___ Data supplied

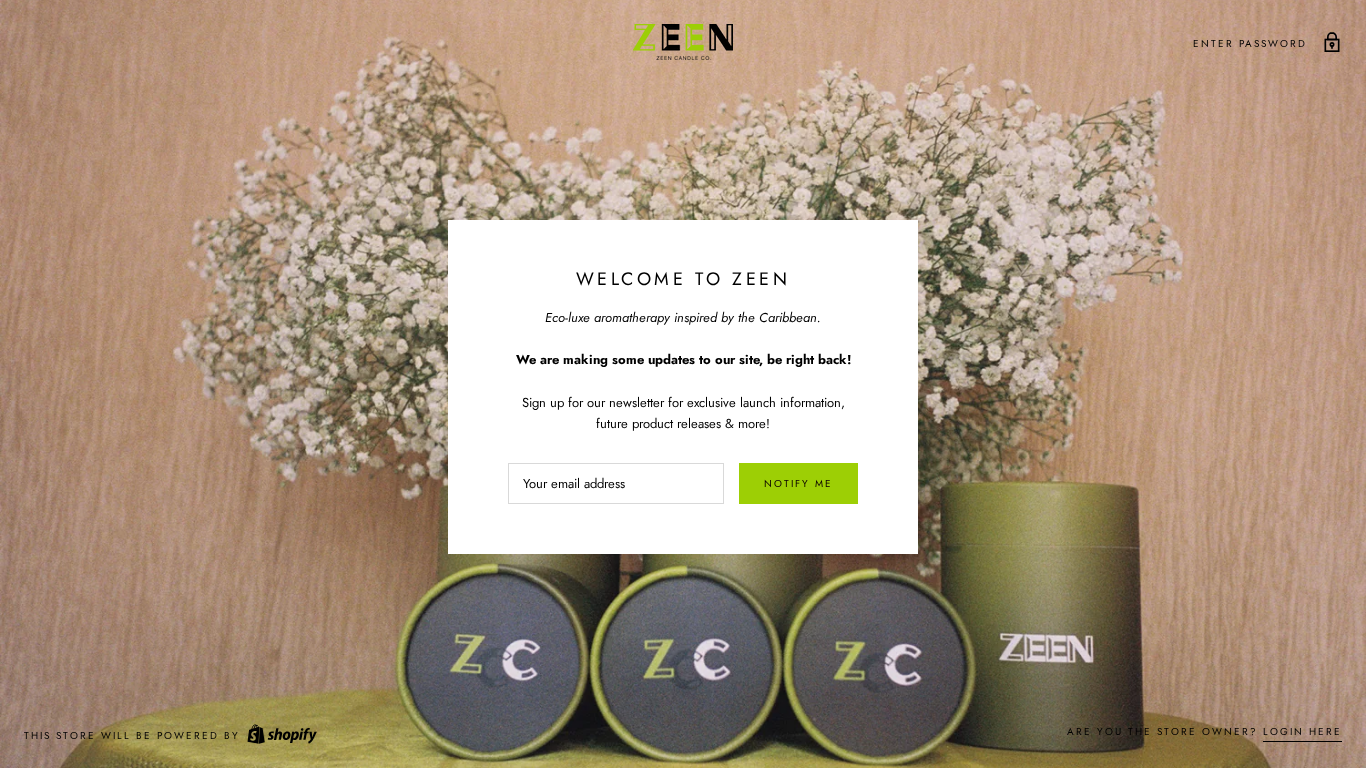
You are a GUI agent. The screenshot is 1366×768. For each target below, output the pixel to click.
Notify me (798, 483)
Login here (1302, 731)
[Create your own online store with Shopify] (281, 735)
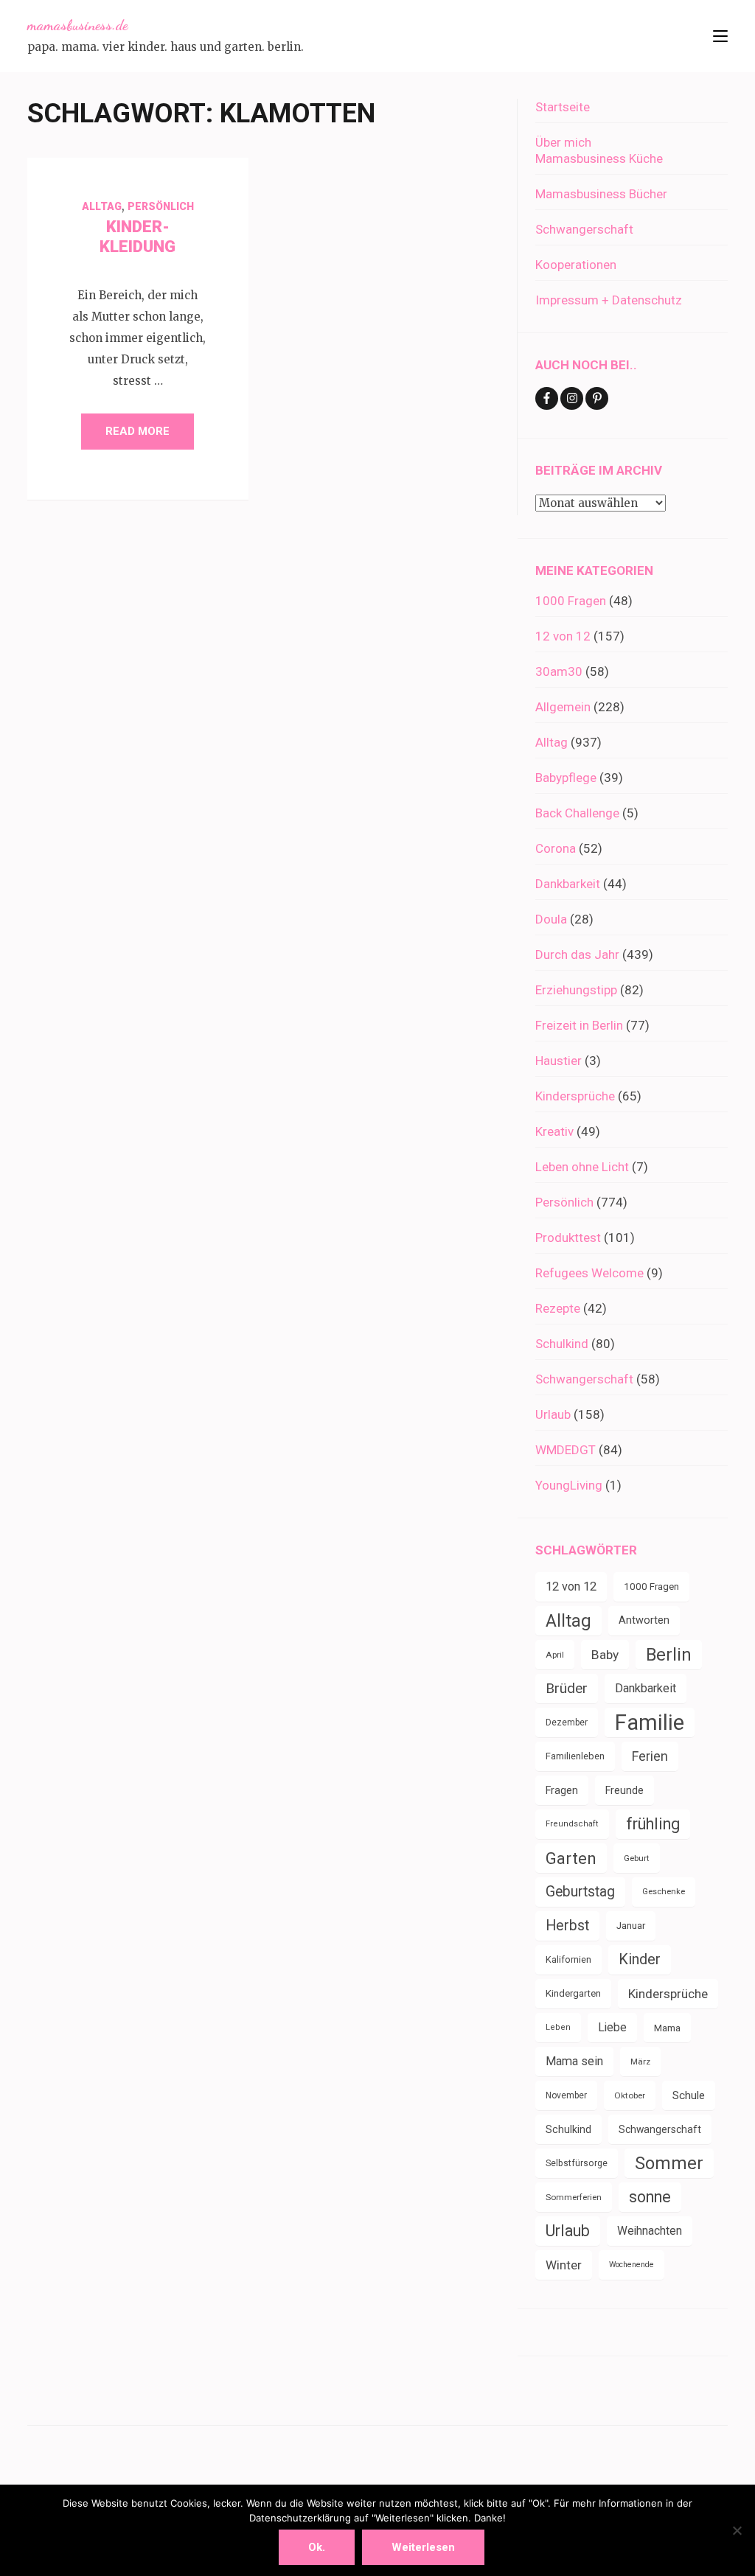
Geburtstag (580, 1891)
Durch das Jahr (577, 954)
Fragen (562, 1790)
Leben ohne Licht (582, 1166)
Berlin (669, 1654)
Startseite (562, 107)
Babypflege (565, 777)
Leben (558, 2027)
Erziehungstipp (576, 989)
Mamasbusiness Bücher (601, 193)
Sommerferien (574, 2197)
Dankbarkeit (567, 883)
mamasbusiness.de (77, 25)
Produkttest (568, 1237)
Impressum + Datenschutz (608, 300)
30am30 (558, 671)
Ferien (650, 1756)
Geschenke (663, 1891)
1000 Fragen (570, 600)
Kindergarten (573, 1993)
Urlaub (553, 1414)
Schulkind (561, 1343)
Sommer (669, 2163)
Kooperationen (575, 264)
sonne (650, 2197)
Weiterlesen (423, 2547)
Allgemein (563, 706)
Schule (688, 2095)
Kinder (640, 1959)
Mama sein (574, 2061)
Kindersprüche (575, 1096)
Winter (564, 2265)
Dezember (567, 1722)
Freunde (624, 1790)
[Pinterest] (596, 398)
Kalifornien (568, 1959)
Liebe (612, 2027)
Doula (551, 919)
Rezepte (557, 1308)
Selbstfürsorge (577, 2163)
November (566, 2095)
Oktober (629, 2095)
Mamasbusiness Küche (599, 158)
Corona (555, 848)
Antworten (644, 1620)
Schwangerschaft (584, 229)
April (555, 1655)
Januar (630, 1925)
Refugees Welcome (589, 1273)
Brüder (567, 1688)
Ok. (316, 2547)
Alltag (102, 206)
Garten (571, 1858)
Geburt (637, 1858)
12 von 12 (563, 636)
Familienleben (575, 1756)
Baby (605, 1654)
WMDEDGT (565, 1449)
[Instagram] (571, 398)
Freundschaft (572, 1824)
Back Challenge (577, 813)
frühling (653, 1824)
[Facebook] (546, 398)
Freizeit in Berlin (579, 1025)
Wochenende (631, 2264)
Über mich (563, 142)
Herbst (567, 1925)
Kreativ (554, 1131)
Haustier (558, 1060)
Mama (667, 2028)
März (640, 2061)
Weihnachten (649, 2231)
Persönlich (161, 206)
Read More (137, 431)
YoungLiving (568, 1485)
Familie (649, 1722)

______

▶ _Instructions to follow_: Give the listing again word for word. Skip every image.

▶ _Result of the exercise_:
You are a GUI agent. The screenshot is 1366×768. For each target below, output the pixel to click.
Notify me (798, 483)
Login here (1302, 731)
[Create your own online store with Shopify] (281, 735)
Geburtstag (580, 1891)
Durch das Jahr (577, 954)
Fragen (562, 1790)
Leben ohne Licht (582, 1166)
Berlin (669, 1654)
Startseite (562, 107)
Babypflege (565, 777)
Leben (558, 2027)
Erziehungstipp (576, 989)
Mamasbusiness Bücher (601, 193)
Sommerferien (574, 2197)
Dankbarkeit (567, 883)
mamasbusiness.de (77, 25)
Produkttest (568, 1237)
Impressum + Datenschutz (608, 300)
30am30 (558, 671)
Ferien (650, 1756)
Geschenke (663, 1891)
1000 Fragen (570, 600)
Kindergarten (573, 1993)
Urlaub (553, 1414)
Schulkind (561, 1343)
Sommer (669, 2163)
Kooperationen (575, 264)
sonne (650, 2197)
Weiterlesen (423, 2547)
Allgemein (563, 706)
Schule (688, 2095)
Kinder (640, 1959)
Mama sein (574, 2061)
Kindersprüche (575, 1096)
Winter (564, 2265)
Dezember (567, 1722)
Freunde (624, 1790)
[Pinterest] (596, 398)
Kalifornien (568, 1959)
Liebe (612, 2027)
Doula (551, 919)
Rezepte (557, 1308)
Selbstfürsorge (577, 2163)
November (566, 2095)
Oktober (629, 2095)
Mamasbusiness Küche (599, 158)
Corona (555, 848)
Antworten (644, 1620)
Schwangerschaft (584, 229)
April (555, 1655)
Januar (630, 1925)
Refugees Welcome (589, 1273)
Brüder (567, 1688)
Ok. (316, 2547)
Alltag (102, 206)
Garten (571, 1858)
Geburt (637, 1858)
12 von 12 (563, 636)
Familienleben (575, 1756)
Baby (605, 1654)
WMDEDGT (565, 1449)
[Instagram] (571, 398)
Freundschaft (572, 1824)
Back Challenge (577, 813)
frühling (653, 1824)
[Facebook] (546, 398)
Freizeit in Berlin (579, 1025)
Wochenende (631, 2264)
Über mich (563, 142)
Herbst (567, 1925)
Kreativ (554, 1131)
Haustier (558, 1060)
Mama (667, 2028)
März (640, 2061)
Weihnachten (649, 2231)
Persönlich (161, 206)
Read More (137, 431)
YoungLiving (568, 1485)
Familie (649, 1722)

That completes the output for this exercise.